За свою короткую жизнь Альберт спал во многих местах — в таких, где Майк и глазу бы не сомкнул: под сомнительными мостами, в пустых брёвнах, заброшенных домах и даже в кишащей насекомыми тюремной камере одного маленького городишки. Он, как пёс, спал глубоко и прерывисто повсюду, и даже сейчас стоял уже освежённым и ерошил волосы на голове.
— Ну и что ты там надумал? — спросил он, доставая огрызок карандаша. — Если я набросаю небольшой план, сможешь ему следовать? Откуда начнём?
Действительно, откуда? Ребёнком Майк играл с сёстрами в прятки в маленьком цивилизованном лесу, укрываясь за густыми рододендронами или полыми дубами. Однажды, взволнованный тем что его долго не могут найти он выбежал на встречу сёстрам, которые рыдали и всхлипывали, боясь, что он погиб или навсегда потерялся. Почему-то сейчас он всё это вспомнил. Возможно, история о Висячей скале закончится так же. Мысль, которую он не мог рассказать Альберту, была для него неоспорима: поиски с собаками, туземцами и полицейскими — лишь один вид поисков, и возможно не самый верный. Всё может закончиться, если это когда-то произойдёт, совершенно неожиданно и без всякого отношения ко всем этим целенаправленным поисками.
Было решено, что каждый из них возьмётся за определённый участок обозначенный на плане Альберта, и с особым вниманием осмотрит пещеры, нависающие камни, упавшие деревья и всё, что могло стать хоть малейшим укрытием для пропавших девочек.
Альберт вызвался изучить ту юго-западную часть Скалы, откуда по свидетельству нескольких присутствующих, днём 14 февраля из-за деревьев выбежала заплаканная и растрёпанная Эдит. Он также насвистывая изложил необходимость осмотреть нижние склоны, где по слухам раньше находилась лесная тропа, давно заросшая папоротником и ежевикой. Не успела его выцветшая голубая рубашка исчезнуть между деревьями, как Майкл остановился. Оглянувшись через плечо, Альберт подумал уж не поплохело ли ему. Чёртов мартышкин труд…

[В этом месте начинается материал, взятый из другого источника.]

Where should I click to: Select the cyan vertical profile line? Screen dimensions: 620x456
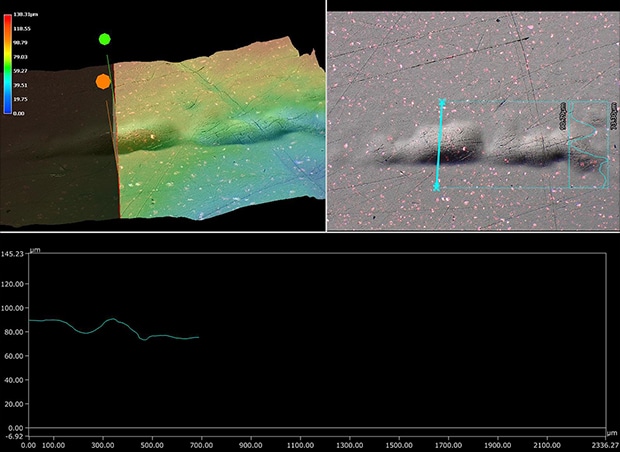[439, 145]
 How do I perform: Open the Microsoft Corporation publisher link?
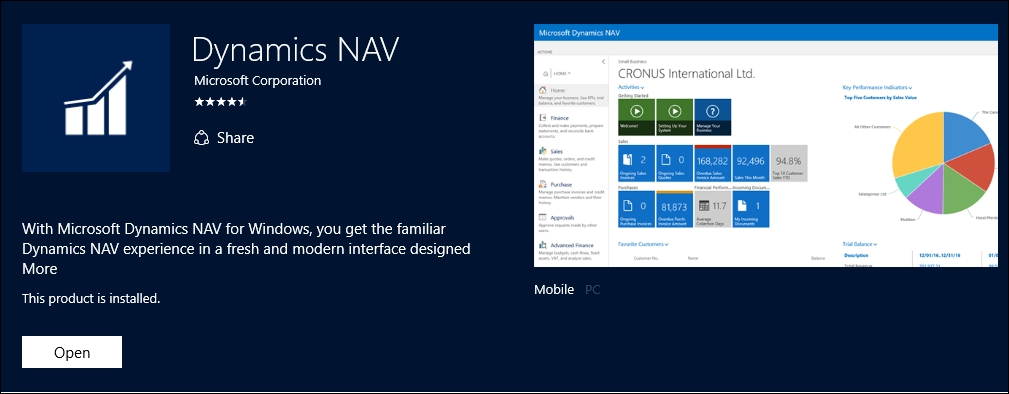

На самом деле его друг вслушивался в звуки лесной жизни, наполнявшие тёплую зелёную глубь. В полуденной тишине все живые существа, кроме человека, который давно отрёкся от данного богом чувства равновесия между отдыхом и движением, замедлили свой обычный ритм.
Коричневые бархатные курчавые листья гибли от его прикосновений, на опрятные паучьи и муравьиные гнёзда наступали ботинки. Рукой он задел кусок коры, сдвинув с места извивающуюся колонию гусениц в густых меховых шубах, жестоко выбросив их на полуденный свет. Проснувшаяся от тяжкой поступи чудовища ящерица, метнулась из-под камня в безопасное место. Подъём становился круче, подлесок гуще. Благородный юноша тяжело дышал, желтые волосы на блестящем лбу взмокли. Продираясь через доходящий до пояса папоротник-орляк, каждый его шаг среди пыльной зелени нёс смерть и разрушение.